Josef Henri Charles Christiaens, sometimes spelt Joseph (16 June 1882 – 25 February 1919), was a Belgian engineer, racecar driver and aviator.

Biography

Christiaens was born in Saint-Josse-ten-Noode on 16 June 1882  to a prosperous Belgian family. On 13 August 1905 he participated in the Coupe de Liedekerke et Williame race held near Dinant, Belgium. The race spanned 102.740 km, but Josef failed to complete the race. He also failed to qualify for the Il Coupe de Normandie with his Vivinus 6 racecar on 29 August 1909. The Vivinus later gave Christiaens his first victory, winning the 2nd Coupe de Liedekerke et Williame in Ostend, Belgium on 13 September 1909. He went on to take a string of victories in Europe and in the US.

On 9 September 1916 Josef and his  English Sunbeam racecar, became the first foreigner to enter the Indianapolis Motor Speedway "Harvest Classic", composing of three races held at 20, 50 and 100- distances. Johnny Aitken, in a Peugeot, came in first in all 3 distances. Josef's Sunbeam failed to start the race due to a broken crankshaft.

When Henri Farman flew the Voisin-designed biplane and took Ernest Archdeacon for a 1241-metre flight at Ghent, Belgium on 30 May 1908, he was immediately captivated and inspired by the spirit of flying.
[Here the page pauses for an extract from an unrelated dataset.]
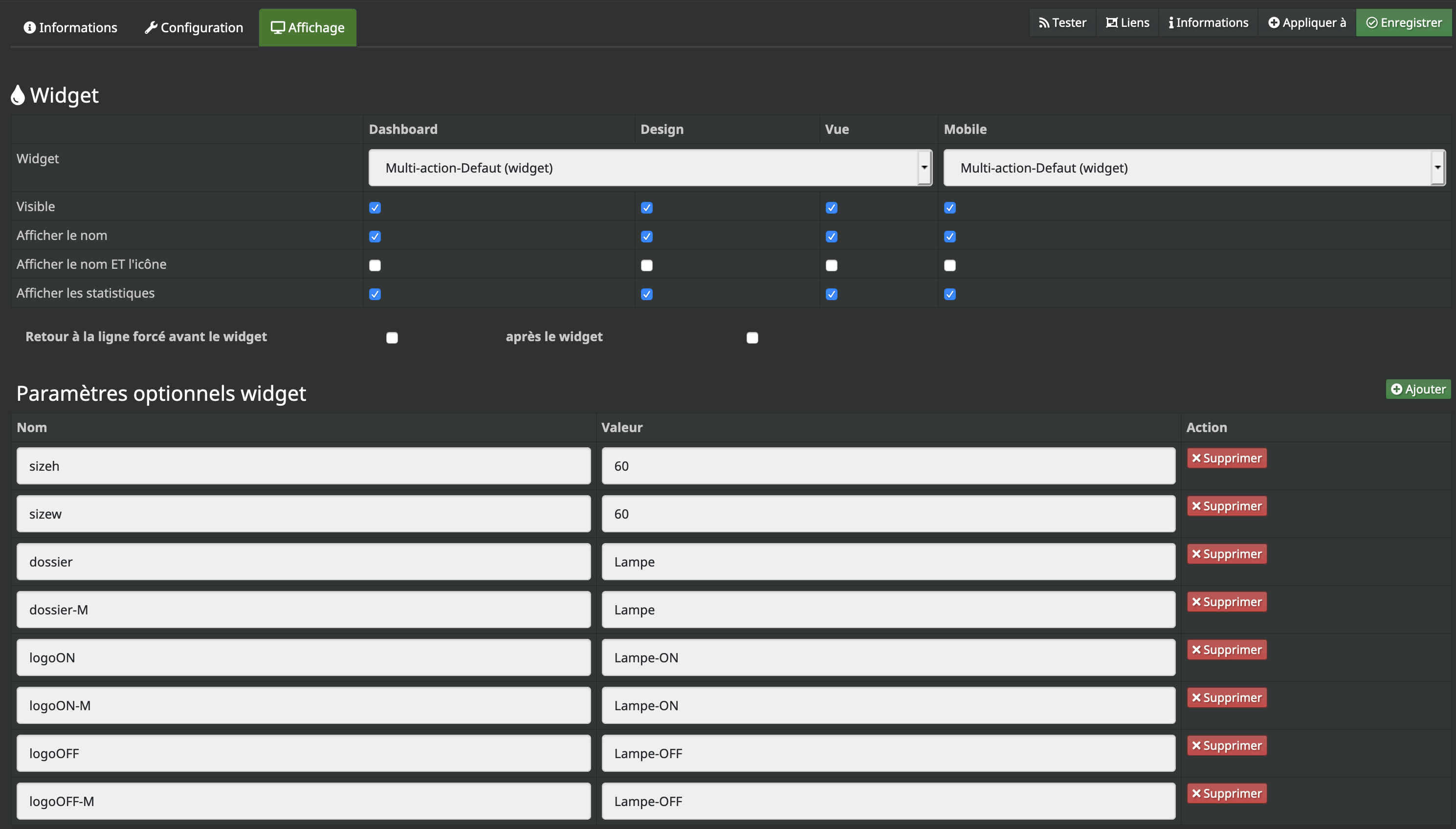Click the Ajouter plus icon button
The width and height of the screenshot is (1456, 829).
[x=1417, y=389]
In March 1910 Josef met Géo Chavez at Camp de Châlons, France and learnt to fly on a Farman plane from him.  By 12 April in the same year, he is registered with licence N°7, becoming one of the first 11 pilots registered at the Aéro-Club de Belgique (Aero Club of Belgium).

On 14 March 1911, Josef received much enthusiasm and assistance from the British Colonial Government in Singapore. a squad of Royal Engineers soldiers were dispatched to assemble and test the Bristol Boxkite. On 16 March 1911 Josef made history in Singapore as the first man to fly an aeroplane on the island.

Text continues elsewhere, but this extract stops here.